### [Task instructions]
Edit the entries below so that "Instruction" reads "Objective" and everything else stays the same.

── Recorded data

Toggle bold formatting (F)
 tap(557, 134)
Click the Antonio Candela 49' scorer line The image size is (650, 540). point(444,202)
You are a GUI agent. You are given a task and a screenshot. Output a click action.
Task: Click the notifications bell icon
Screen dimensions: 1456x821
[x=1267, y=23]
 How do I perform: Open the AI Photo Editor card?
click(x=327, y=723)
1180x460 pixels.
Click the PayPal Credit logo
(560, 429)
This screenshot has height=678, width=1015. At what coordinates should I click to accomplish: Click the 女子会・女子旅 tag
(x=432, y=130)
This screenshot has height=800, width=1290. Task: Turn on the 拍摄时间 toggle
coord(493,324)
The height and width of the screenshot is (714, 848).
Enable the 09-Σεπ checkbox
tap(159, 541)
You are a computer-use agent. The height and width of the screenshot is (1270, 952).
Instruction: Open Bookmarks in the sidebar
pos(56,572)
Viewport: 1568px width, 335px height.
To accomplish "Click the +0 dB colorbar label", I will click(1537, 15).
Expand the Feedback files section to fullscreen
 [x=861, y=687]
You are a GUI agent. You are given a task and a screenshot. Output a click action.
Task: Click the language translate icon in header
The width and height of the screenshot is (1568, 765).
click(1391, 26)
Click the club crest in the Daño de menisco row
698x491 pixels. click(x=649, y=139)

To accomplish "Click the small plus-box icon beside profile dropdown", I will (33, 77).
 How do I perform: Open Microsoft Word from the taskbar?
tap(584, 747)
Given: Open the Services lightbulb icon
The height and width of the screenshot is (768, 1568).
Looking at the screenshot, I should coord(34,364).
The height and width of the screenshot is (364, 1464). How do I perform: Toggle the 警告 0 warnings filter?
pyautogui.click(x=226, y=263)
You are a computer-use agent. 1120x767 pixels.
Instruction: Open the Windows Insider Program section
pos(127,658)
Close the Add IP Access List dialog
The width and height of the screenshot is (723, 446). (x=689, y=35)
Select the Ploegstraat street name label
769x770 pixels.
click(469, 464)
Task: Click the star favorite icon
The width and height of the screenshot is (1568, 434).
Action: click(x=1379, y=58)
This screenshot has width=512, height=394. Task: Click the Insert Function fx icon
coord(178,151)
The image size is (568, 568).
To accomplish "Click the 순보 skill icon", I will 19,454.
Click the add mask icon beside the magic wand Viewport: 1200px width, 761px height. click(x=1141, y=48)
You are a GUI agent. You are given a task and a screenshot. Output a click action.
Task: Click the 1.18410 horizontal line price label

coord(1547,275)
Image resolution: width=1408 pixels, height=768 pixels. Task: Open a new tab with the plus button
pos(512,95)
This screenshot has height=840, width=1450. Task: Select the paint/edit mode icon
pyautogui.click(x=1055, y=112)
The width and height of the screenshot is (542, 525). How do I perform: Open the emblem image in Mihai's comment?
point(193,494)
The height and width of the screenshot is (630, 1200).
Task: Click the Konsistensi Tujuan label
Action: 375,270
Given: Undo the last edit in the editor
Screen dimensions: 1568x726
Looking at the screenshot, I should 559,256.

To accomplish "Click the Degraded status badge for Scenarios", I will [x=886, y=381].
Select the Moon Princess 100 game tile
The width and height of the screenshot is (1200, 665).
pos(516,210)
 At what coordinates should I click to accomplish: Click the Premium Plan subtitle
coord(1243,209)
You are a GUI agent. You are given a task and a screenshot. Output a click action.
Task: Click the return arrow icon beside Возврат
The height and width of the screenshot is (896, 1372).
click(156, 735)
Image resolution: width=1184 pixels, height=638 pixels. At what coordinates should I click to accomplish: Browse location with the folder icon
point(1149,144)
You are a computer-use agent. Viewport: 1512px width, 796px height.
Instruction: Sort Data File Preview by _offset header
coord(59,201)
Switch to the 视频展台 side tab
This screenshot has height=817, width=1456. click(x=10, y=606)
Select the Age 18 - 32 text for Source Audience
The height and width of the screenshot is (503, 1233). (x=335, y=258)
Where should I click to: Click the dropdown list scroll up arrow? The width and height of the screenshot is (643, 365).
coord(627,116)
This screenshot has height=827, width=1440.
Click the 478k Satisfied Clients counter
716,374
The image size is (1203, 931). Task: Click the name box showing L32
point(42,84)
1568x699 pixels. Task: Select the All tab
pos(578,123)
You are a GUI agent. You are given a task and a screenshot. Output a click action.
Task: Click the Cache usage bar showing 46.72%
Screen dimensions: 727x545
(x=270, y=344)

────

### [Reply to the task]
Toggle bold formatting (F)
 tap(557, 134)
Click the Antonio Candela 49' scorer line The image size is (650, 540). point(444,202)
You are a GUI agent. You are given a task and a screenshot. Output a click action.
Task: Click the notifications bell icon
Screen dimensions: 1456x821
[x=1267, y=23]
 How do I perform: Open the AI Photo Editor card?
click(x=327, y=723)
1180x460 pixels.
Click the PayPal Credit logo
(560, 429)
This screenshot has height=678, width=1015. At what coordinates should I click to accomplish: Click the 女子会・女子旅 tag
(x=432, y=130)
This screenshot has height=800, width=1290. Task: Turn on the 拍摄时间 toggle
coord(493,324)
The height and width of the screenshot is (714, 848).
Enable the 09-Σεπ checkbox
tap(159, 541)
You are a computer-use agent. The height and width of the screenshot is (1270, 952).
Objective: Open Bookmarks in the sidebar
pos(56,572)
Viewport: 1568px width, 335px height.
To accomplish "Click the +0 dB colorbar label", I will click(1537, 15).
Expand the Feedback files section to fullscreen
 [x=861, y=687]
You are a GUI agent. You are given a task and a screenshot. Output a click action.
Task: Click the language translate icon in header
The width and height of the screenshot is (1568, 765).
click(1391, 26)
Click the club crest in the Daño de menisco row
698x491 pixels. click(x=649, y=139)

To accomplish "Click the small plus-box icon beside profile dropdown", I will (33, 77).
 How do I perform: Open Microsoft Word from the taskbar?
tap(584, 747)
Given: Open the Services lightbulb icon
The height and width of the screenshot is (768, 1568).
Looking at the screenshot, I should coord(34,364).
The height and width of the screenshot is (364, 1464). How do I perform: Toggle the 警告 0 warnings filter?
pyautogui.click(x=226, y=263)
You are a computer-use agent. 1120x767 pixels.
Objective: Open the Windows Insider Program section
pos(127,658)
Close the Add IP Access List dialog
The width and height of the screenshot is (723, 446). (x=689, y=35)
Select the Ploegstraat street name label
769x770 pixels.
click(469, 464)
Task: Click the star favorite icon
The width and height of the screenshot is (1568, 434).
Action: click(x=1379, y=58)
This screenshot has width=512, height=394. Task: Click the Insert Function fx icon
coord(178,151)
The image size is (568, 568).
To accomplish "Click the 순보 skill icon", I will 19,454.
Click the add mask icon beside the magic wand Viewport: 1200px width, 761px height. click(x=1141, y=48)
You are a GUI agent. You are given a task and a screenshot. Output a click action.
Task: Click the 1.18410 horizontal line price label

coord(1547,275)
Image resolution: width=1408 pixels, height=768 pixels. Task: Open a new tab with the plus button
pos(512,95)
This screenshot has height=840, width=1450. Task: Select the paint/edit mode icon
pyautogui.click(x=1055, y=112)
The width and height of the screenshot is (542, 525). How do I perform: Open the emblem image in Mihai's comment?
point(193,494)
The height and width of the screenshot is (630, 1200).
Task: Click the Konsistensi Tujuan label
Action: 375,270
Given: Undo the last edit in the editor
Screen dimensions: 1568x726
Looking at the screenshot, I should 559,256.

To accomplish "Click the Degraded status badge for Scenarios", I will [x=886, y=381].
Select the Moon Princess 100 game tile
The width and height of the screenshot is (1200, 665).
pos(516,210)
 At what coordinates should I click to accomplish: Click the Premium Plan subtitle
coord(1243,209)
You are a GUI agent. You are given a task and a screenshot. Output a click action.
Task: Click the return arrow icon beside Возврат
The height and width of the screenshot is (896, 1372).
click(156, 735)
Image resolution: width=1184 pixels, height=638 pixels. At what coordinates should I click to accomplish: Browse location with the folder icon
point(1149,144)
You are a computer-use agent. Viewport: 1512px width, 796px height.
Objective: Sort Data File Preview by _offset header
coord(59,201)
Switch to the 视频展台 side tab
This screenshot has height=817, width=1456. click(x=10, y=606)
Select the Age 18 - 32 text for Source Audience
The height and width of the screenshot is (503, 1233). (x=335, y=258)
Where should I click to: Click the dropdown list scroll up arrow? The width and height of the screenshot is (643, 365).
coord(627,116)
This screenshot has height=827, width=1440.
Click the 478k Satisfied Clients counter
716,374
The image size is (1203, 931). Task: Click the name box showing L32
point(42,84)
1568x699 pixels. Task: Select the All tab
pos(578,123)
You are a GUI agent. You are given a task and a screenshot. Output a click action.
Task: Click the Cache usage bar showing 46.72%
Screen dimensions: 727x545
(x=270, y=344)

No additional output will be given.